Ramadhan, bagi umat Islam sebagai bulan pembinaan, bulan yang membentuk karakter individu menjadi hamba yang saleh dan takwa. Ramadhan bukan sekedar ibadah spiritual semata, melainkan ibadah sosial sebagai jembatan hati untuk berbagi antar sesama dalam gerakan sedekah dan zakat. Islam tidak hanya mengerakan ibadah vertikal, tetapi ibadah sosial sebagai tuntunan ajaran Islam.
Sedekah di Bulan Ramadhan memiliki nilai
keberkahan yang berlimpah bagi seorang hamba muslim yang menjalankan. Dalam ibadah, umat Islam mengejar satu nilai yang sangat esensial yaitu berkah. Berkah menurut Imam Al-Ghazali di definisikan sebagai “ziyadatul khair” yang mengadung makna bertambahnya kebaikan.
Dalam konteks puasa, nilai keberkahan tidak hanya secara pasif, melainkan harus di jemput melalui aksi nyata. Ketika seorang hamba berpuasa, amal saleh yang dikerjakan mulai dari sedekah membaca Alq’uran hingga memberikan makan orang yang berbuka menjadi mesin pengerak bagi tumbuhnya kebaikan seorang hamba dalam diri dan lingkungan masyarakat
Dalam konteks ini, Ziyadatul khair yang tercermin dalam ibadah puasa, tidak berhenti pada pembersihan jiwa individu, tetapi membuah kesadaran seorang muslim dalam membangun nilai sosial dalam masyarakat.

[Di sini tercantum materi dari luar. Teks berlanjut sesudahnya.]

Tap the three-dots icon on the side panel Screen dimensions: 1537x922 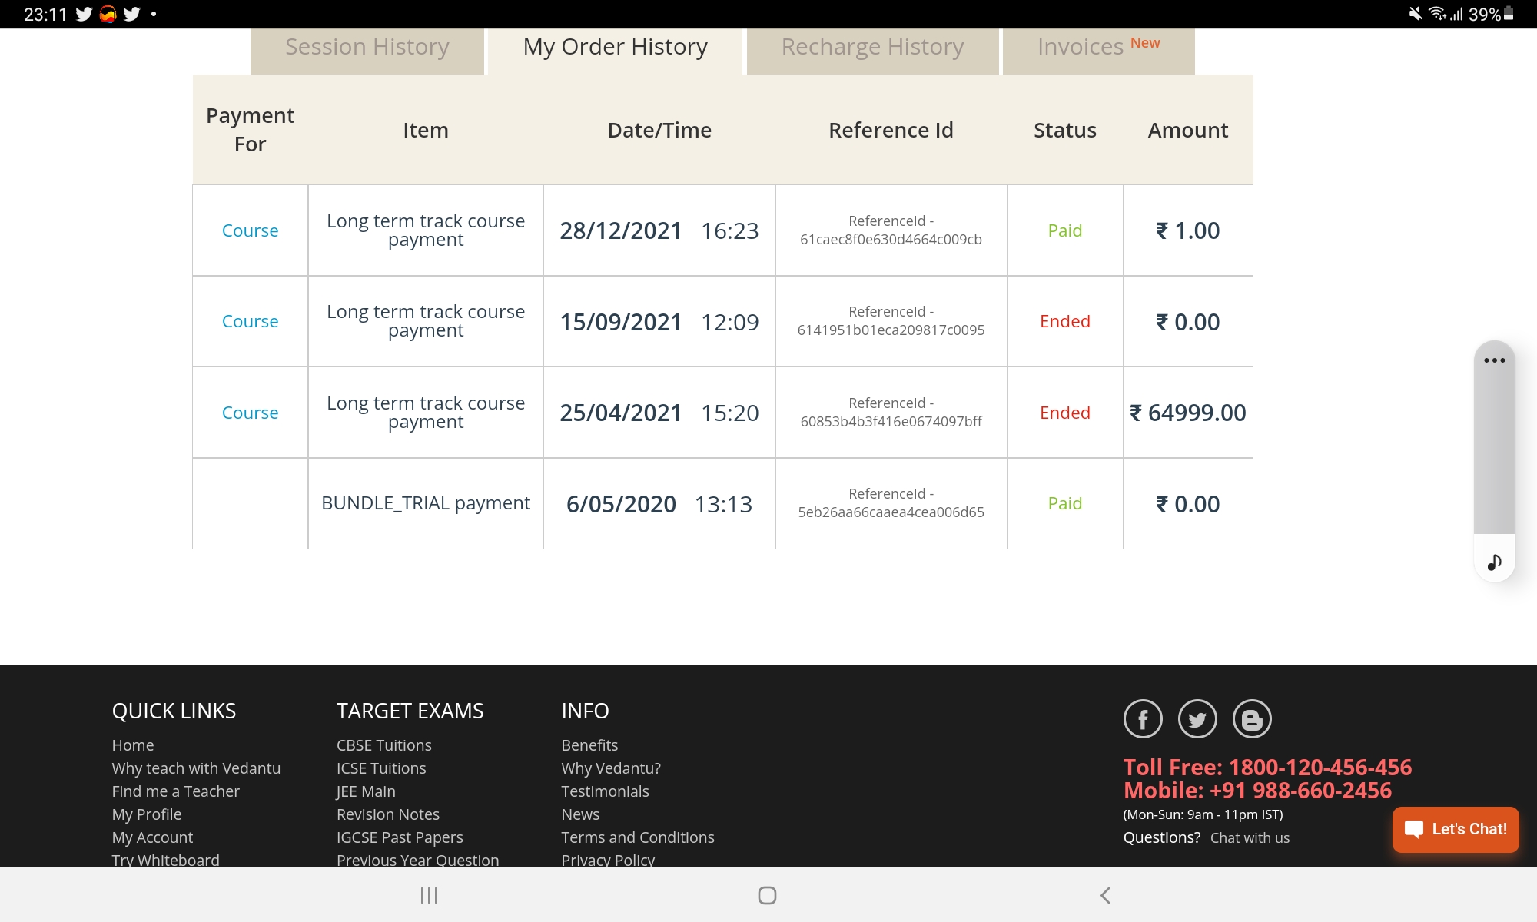[x=1494, y=360]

Puasa bukan sekedar menahan lapar dan dahaga, melainkan sebuah madrasah mental yang melatih kepekaan seorang hamba terhadap realitas sosial. Karena itu, puasa mendorong seorang hamba untuk gemar bersedekah, berzakat, dan seorang hamba yang mampu mengeluarkan sebagian rezekinya kepada yang membutuhkan. Karena itu, keberkahan puasa, tidak hanya berhenti pada ritual pribadi, tetapi berlanjut pada prilaku sosial.